Biodiversité : les alliés naturels du jardinier

8 juillet 2021 - Ils participent à l’équilibre écologique de la nature. Au jardin ce sont les meilleurs alliés pour le débarrasser des ravageurs. Au-delà des oiseaux, batraciens et autre petite faune, nombreux sont les insectes qui font partie de l’écosystème et contribuent à la régulation des populations de bioagresseurs. Gros plan.

Biodiversité : les alliés naturels du jardinier

Des insectes alliés de la bonne santé de nos jardins

Elles ne sont ni dangereuses ni agressives pour l’homme. Pour autant elles n’ont pas une excellente réputation, quand bien même ce sont de précieuses alliées. Les araignées de jardin sont de très bonnes prédatrices, qui avalent de nombreux insectes volants, du moucheron à la guêpe, en passant par les mouches, pucerons ailés et autres indésirables. Certaines s’attaquent aux chenilles et larves diverses qu’elles trouvent dans la végétation. Elles participent également au maintien d’un équilibre dans les populations et insectes auxiliaires. Comme elles sont elles-mêmes l’aliment de choix d’un certain nombre d’oiseaux, évitons de les chasser et de casser leurs toiles (toujours sur le passage du vol des insectes) et laissons la régulation se faire d’elle-même, tout naturellement.
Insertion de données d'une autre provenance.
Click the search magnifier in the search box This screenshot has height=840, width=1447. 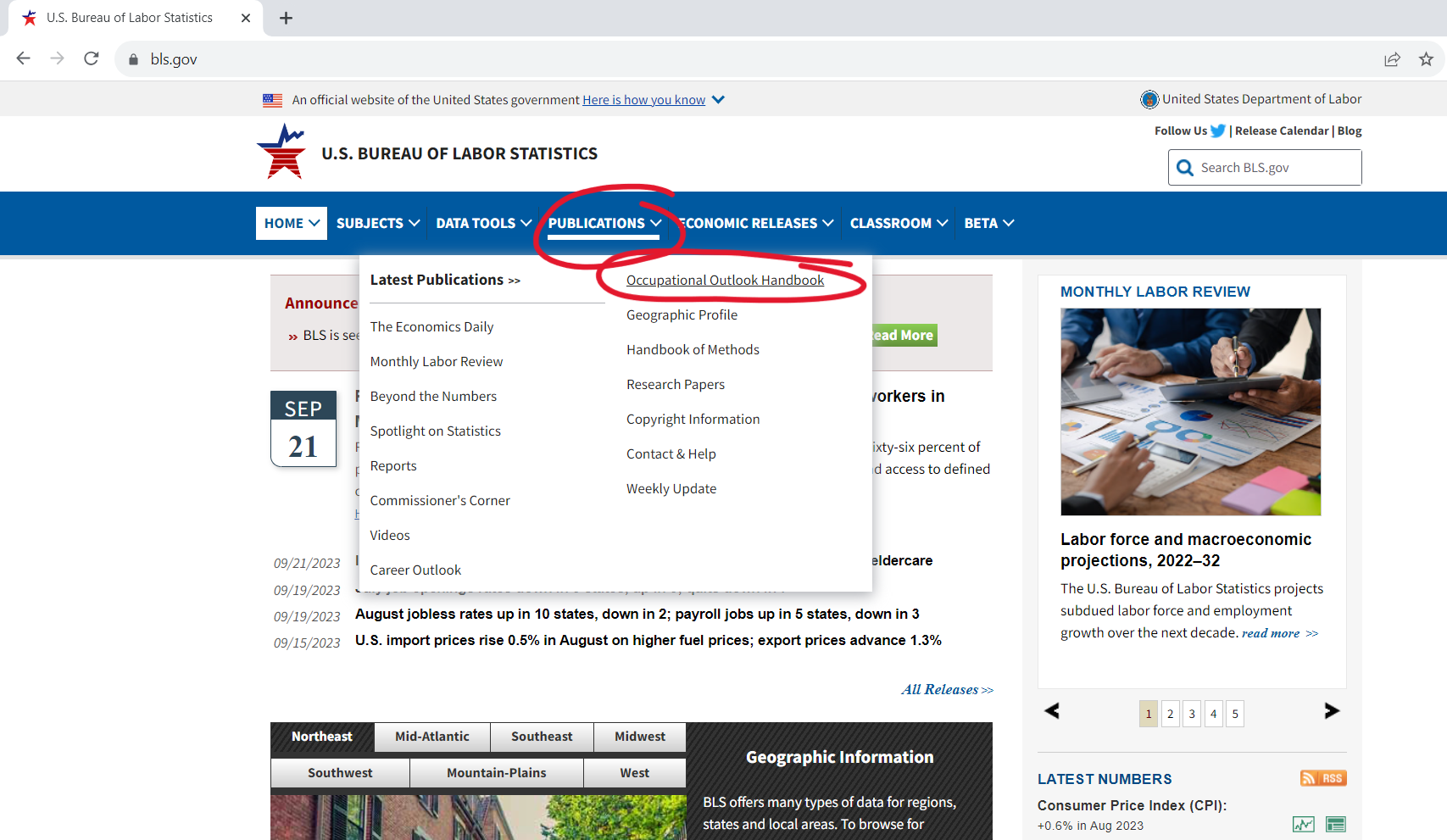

Les épeires diadème sont capables de détruire quelque 2 kg d’insectes par hectare !

Surnommé «cordonnier», «cherche-midi» ou «suisse» (sic), le gendarme (Pyrrhocoris apterus) se déplace pratiquement toujours en petits groupes avec d’autres congénères. On le reconnaît à son corps paré de dessins rouges et noirs, esquissant une figure de gendarme moustachu. Insecte grégaire, il se nourrit d’œufs de puceron et de cochenille. S’il consomme aussi des plantes, en particulier de la famille des Malvacées (mauve, hibiscus, lavater…) et de tilleuls, il ne cause pas pour autant de dégâts aux plantations. Il joue également un rôle important dans la décomposition des végétaux. Il faut donc le protéger en évitant l’utilisation de désherbants et de traitements chimiques.

Un corps allongé avec des élytres souvent striées : c’est le carabe doré (Carabus auratus). Un insecte en danger, inscrit sur la liste rouge mondiale des espèces à protéger. Précieux, ce coléoptère est également un bon indicateur de la biodiversité. Les jardins qui en abritent beaucoup sont le signe d’un milieu bien équilibré. De l’état de larve à celui d’adulte, c’est un avaleur de jeunes limaces, d’escargots et d’insectes nuisibles comme les taupins. Il séjourne souvent à l’abri sous des pierres. Bon à savoir : une population de carabes met deux à trois ans avant de se reconstituer lorsqu’elle a disparu. Il faut donc faire en sorte de surtout ne pas les éliminer lorsqu’on les identifie au jardin.

Des insectes à la mauvaise réputation ou au contraire populaires

Insecte crépusculaire et nocturne, la gracile chrysope aux yeux d’or est une cousine de la libellule. On la reconnaît facilement, avec ses ailes translucides et ses grands yeux dorés. La femelle, qui peut pondre jusqu’à 1000 œufs par cycle, les dépose sur les plantes prisées par les pucerons. Autre particularité : elle se multiplie en fonction de l’abondance de nuisibles à dévorer. Les larves sont carnassières et détruisent pucerons, cochenilles farineuses, aleurodes, thrips, araignées rouges et jeunes chenilles.

Appartenant à la famille des mouches, le syrphe ressemble à une petite guêpe, mais contrairement à elle, il ne pique pas. On le reconnaît à son corps fuselé et rayé et à son vol saccadé avec de brusques changements de direction et de longs sur place, ce qui le distingue définitivement des guêpes. Inoffensif pour l’homme, il participe à l’état adulte à la pollinisation des plantes en volant de fleurs en fleurs ; ses larves se nourrissent de pucerons. D’ailleurs, le syrphe femelle repère les colonies de pucerons au milieu desquelles elle dépose ses oeufs, de façon à ce que les larves puissent se nourrir immédiatement après leur éclosion. Une larve en plein développement peut exterminer plus de 100 insectes par jour.

Hôtesse la plus appréciée au jardin, la coccinelle n’a plus à démontrer sa popularité. À l’exception de l’espèce qui se nourrit de feuilles, toutes les autres dévorent pucerons et cochenilles rencontrés sur les plantes. Les larves en ingurgitent environ 150 grammes par jour. Adulte, elle ne consomme plus que 50 à 100 grammes quotidiennement. Elles ne s’attaquent jamais aux plantes et a la réputation de porter bonheur, avec le titre envié de «bête à bon Dieu».